#### Data under study ####

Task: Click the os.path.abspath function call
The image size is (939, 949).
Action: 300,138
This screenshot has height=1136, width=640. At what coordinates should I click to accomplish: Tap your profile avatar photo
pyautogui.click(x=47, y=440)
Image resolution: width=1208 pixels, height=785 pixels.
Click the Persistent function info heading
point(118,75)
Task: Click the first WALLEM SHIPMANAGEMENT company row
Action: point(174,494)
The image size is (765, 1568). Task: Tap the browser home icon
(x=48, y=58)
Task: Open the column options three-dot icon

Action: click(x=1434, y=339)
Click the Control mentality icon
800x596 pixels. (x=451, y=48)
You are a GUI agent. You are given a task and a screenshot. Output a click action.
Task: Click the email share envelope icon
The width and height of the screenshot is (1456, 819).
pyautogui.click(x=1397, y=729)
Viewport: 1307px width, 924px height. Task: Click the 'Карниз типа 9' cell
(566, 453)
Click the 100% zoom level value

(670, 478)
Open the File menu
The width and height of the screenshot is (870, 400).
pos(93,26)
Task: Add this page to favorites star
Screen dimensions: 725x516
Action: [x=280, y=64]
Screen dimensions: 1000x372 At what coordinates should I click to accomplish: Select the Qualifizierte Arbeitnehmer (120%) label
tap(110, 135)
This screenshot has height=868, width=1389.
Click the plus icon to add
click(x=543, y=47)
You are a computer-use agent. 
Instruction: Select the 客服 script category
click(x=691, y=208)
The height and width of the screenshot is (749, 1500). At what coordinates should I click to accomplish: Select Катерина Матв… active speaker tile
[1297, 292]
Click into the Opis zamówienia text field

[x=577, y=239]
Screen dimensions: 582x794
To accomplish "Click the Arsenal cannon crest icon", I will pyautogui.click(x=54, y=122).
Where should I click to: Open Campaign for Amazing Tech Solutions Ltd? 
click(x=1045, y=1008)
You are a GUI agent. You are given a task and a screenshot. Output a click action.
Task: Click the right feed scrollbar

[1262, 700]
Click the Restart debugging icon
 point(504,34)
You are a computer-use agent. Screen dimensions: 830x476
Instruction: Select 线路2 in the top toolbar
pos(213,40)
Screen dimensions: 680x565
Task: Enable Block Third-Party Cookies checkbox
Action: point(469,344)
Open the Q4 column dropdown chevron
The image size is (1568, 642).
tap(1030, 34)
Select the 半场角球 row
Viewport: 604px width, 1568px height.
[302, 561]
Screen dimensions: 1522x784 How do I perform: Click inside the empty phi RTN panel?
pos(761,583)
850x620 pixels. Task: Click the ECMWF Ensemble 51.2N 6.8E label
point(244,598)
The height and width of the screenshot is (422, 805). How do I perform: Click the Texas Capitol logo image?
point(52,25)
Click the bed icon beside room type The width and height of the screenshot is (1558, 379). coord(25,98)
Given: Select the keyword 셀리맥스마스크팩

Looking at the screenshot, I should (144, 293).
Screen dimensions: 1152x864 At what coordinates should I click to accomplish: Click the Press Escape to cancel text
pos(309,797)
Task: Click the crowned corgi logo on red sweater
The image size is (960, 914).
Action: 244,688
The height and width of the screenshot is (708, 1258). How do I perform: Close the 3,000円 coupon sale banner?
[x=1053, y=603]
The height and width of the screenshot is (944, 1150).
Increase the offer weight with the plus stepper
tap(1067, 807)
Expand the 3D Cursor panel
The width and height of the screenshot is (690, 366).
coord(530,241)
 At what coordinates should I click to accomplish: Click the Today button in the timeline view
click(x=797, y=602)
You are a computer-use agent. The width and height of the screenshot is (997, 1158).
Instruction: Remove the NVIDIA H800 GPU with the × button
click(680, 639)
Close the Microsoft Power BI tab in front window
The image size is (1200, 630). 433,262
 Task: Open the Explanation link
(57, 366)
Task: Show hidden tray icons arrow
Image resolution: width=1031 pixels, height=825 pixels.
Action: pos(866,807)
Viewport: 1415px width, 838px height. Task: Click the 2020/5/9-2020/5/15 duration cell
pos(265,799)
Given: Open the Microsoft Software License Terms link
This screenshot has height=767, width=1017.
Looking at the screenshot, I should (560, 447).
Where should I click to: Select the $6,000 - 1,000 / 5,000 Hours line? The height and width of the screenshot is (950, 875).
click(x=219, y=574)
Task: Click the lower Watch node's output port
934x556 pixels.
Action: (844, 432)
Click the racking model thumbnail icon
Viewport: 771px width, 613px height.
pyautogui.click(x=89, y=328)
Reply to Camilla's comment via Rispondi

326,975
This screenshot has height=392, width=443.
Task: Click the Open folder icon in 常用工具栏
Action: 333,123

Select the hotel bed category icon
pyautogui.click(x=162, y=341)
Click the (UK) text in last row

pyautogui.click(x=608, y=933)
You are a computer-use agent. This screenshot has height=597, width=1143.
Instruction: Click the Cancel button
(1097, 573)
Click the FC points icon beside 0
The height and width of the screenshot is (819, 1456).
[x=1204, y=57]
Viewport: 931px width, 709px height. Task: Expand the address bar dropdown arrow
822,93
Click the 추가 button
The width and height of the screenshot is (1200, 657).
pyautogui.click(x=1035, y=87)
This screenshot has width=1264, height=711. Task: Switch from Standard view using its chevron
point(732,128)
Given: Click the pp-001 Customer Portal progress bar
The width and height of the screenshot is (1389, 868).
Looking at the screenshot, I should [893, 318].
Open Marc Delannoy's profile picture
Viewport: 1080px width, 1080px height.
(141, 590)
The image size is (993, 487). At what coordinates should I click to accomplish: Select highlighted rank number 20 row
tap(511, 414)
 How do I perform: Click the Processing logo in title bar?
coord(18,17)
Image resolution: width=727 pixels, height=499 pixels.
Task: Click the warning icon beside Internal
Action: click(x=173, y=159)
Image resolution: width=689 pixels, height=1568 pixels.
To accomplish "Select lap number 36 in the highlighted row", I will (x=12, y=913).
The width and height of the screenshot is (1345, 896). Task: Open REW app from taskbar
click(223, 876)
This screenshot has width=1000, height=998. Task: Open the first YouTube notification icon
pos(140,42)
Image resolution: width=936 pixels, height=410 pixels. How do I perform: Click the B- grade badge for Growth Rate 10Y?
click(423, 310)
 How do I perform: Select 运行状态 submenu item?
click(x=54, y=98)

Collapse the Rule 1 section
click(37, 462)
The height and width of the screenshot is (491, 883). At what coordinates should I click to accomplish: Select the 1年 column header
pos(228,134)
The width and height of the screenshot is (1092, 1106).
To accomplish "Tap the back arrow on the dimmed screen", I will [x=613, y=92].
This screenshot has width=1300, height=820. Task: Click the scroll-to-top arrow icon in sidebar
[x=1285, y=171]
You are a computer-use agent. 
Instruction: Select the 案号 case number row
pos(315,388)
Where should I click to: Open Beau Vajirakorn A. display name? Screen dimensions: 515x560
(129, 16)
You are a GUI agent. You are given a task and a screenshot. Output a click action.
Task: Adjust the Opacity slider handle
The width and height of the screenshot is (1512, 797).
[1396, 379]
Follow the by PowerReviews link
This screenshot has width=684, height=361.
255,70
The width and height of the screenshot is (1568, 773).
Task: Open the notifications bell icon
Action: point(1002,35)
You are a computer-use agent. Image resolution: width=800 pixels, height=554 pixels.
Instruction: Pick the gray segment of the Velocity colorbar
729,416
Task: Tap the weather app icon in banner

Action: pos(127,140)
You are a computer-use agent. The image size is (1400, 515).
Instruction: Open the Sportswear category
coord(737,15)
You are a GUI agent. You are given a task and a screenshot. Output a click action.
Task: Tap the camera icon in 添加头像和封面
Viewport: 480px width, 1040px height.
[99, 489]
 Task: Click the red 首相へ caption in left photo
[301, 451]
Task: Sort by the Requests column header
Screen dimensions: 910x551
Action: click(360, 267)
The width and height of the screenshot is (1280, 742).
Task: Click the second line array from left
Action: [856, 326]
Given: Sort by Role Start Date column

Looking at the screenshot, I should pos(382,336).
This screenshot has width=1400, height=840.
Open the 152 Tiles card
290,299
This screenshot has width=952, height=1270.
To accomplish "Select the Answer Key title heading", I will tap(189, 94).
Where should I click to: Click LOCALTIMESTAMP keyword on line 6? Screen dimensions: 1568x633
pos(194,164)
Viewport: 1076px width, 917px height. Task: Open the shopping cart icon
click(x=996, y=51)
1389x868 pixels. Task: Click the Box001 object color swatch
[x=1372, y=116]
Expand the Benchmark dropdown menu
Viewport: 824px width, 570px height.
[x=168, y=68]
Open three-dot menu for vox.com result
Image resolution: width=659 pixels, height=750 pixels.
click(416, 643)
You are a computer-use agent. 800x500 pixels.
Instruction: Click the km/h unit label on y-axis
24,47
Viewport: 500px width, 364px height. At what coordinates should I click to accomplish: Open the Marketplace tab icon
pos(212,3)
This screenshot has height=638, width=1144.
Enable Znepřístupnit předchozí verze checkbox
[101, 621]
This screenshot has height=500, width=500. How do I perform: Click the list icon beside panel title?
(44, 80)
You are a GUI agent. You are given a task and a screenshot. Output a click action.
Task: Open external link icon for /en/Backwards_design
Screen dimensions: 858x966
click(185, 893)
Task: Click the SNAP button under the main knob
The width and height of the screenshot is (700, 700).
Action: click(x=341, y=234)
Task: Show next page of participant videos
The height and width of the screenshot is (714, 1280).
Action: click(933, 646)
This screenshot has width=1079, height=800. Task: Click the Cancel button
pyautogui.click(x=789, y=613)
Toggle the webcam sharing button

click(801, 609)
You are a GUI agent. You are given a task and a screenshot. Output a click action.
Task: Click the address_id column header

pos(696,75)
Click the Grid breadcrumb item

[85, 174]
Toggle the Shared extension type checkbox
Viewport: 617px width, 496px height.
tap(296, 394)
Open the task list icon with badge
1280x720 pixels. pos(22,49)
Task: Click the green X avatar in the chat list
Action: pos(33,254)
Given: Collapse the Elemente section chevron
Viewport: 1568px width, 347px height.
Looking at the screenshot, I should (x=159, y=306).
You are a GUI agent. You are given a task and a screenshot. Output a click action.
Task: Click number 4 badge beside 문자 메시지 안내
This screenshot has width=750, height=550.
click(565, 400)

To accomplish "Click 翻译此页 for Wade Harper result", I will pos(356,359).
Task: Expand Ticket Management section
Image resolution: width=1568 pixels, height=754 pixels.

####

**What is needed:**
Determine how many lines of the listing contain the string "Show", and give only the number.

**Output:**
2